Draft Taxation Ruling
Income tax: assessability of incentives (manufacturers' credits) arising from the purchase or order of new aircraft
Please note that the PDF version is the authorised version of this draft ruling.This document has been finalised by TR 96/6.
FOI status:draft only - for comment
|What this Ruling is about|
|(a) Assessable income|
|(b) Reduction in purchase price|
|Date of effect|
|Typical manufacturer's credit arrangements in the aircraft industry|
|(a) Assessable income|
|(b) Reduction in purchase price|
|Draft Taxation Rulings (DTRs) represent the preliminary, though considered, views of the Australian Taxation Office.|
|DTRs may not be relied on by taxation officers, taxpayers and practitioners. It is only final Taxation Rulings which represent authoritative statements by the Australian Taxation Office of its stance on the particular matters covered in the Ruling.|
What this Ruling is about
1. Aircraft manufacturers often provide incentives to purchasers in consideration for their entering into agreements to purchase or order new aircraft. Within the aircraft industry, these incentives are commonly known as manufacturers' credits.
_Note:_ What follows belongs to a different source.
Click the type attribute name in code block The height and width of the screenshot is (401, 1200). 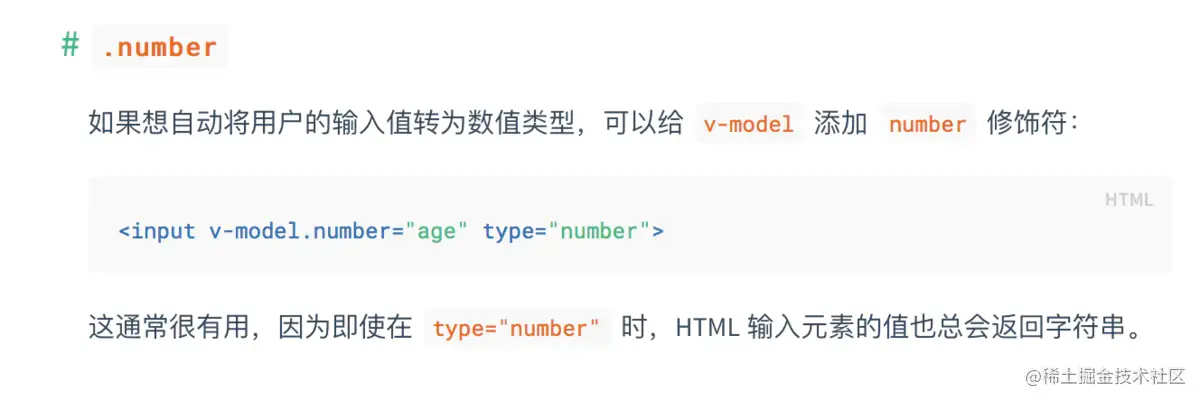[509, 231]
- whether a manufacturer's credit in the aircraft industry gives rise to assessable income according to ordinary concepts under subsection 25(1) of the Income Tax Assessment Act 1936; or
- whether a manufacturer's credit in the aircraft industry reduces the purchase or order price of the aircraft in respect of which it issues.
(a) Assessable income
4. A manufacturer's credit in the aircraft industry gives rise to assessable income under subsection 25(1) in the hands of the purchaser unless it can properly be characterised as a discount on the purchase or order price of the aircraft in respect of which it issues (see paragraphs 7 to 9 of this Ruling). A manufacturer's credit gives rise to assessable income irrespective of whether it is:
- a cash incentive; or
- a non-cash incentive that is convertible to cash; or
- a non-cash incentive that is not convertible to cash.
(In relation to (c), section 21A treats non-convertible property or services provided after 31 August 1988 in the context of a business relationship as if they were convertible to cash in determining the income derived by a taxpayer.)
5. The purchaser derives the income when the right to receive a manufacturer's credit becomes unconditional. This is so even if the purchaser has a further choice about how it uses the benefit. If a manufacturer's credit is transferred to (or applied for the benefit of) an associated entity or another person, carried to any reserve, or otherwise dealt with on the purchaser's behalf or as the purchaser directs, section 19 deems the purchaser to have derived the income arising from the manufacturer's credit.
(b) Reduction in purchase price
7. A manufacturer's credit in the aircraft industry reduces the purchase or order price (rather than giving rise to assessable income under subsection 25(1)) if it can properly be characterised as a discount on the price of the aircraft in respect of which it issues. Whether a manufacturer's credit can properly be characterised as a discount needs to be determined by reference to the facts of each case, and especially by reference to the terms of the agreement and any associated arrangements entered into between the manufacturer and the purchaser. One must have regard to both the intention and the conduct of the parties.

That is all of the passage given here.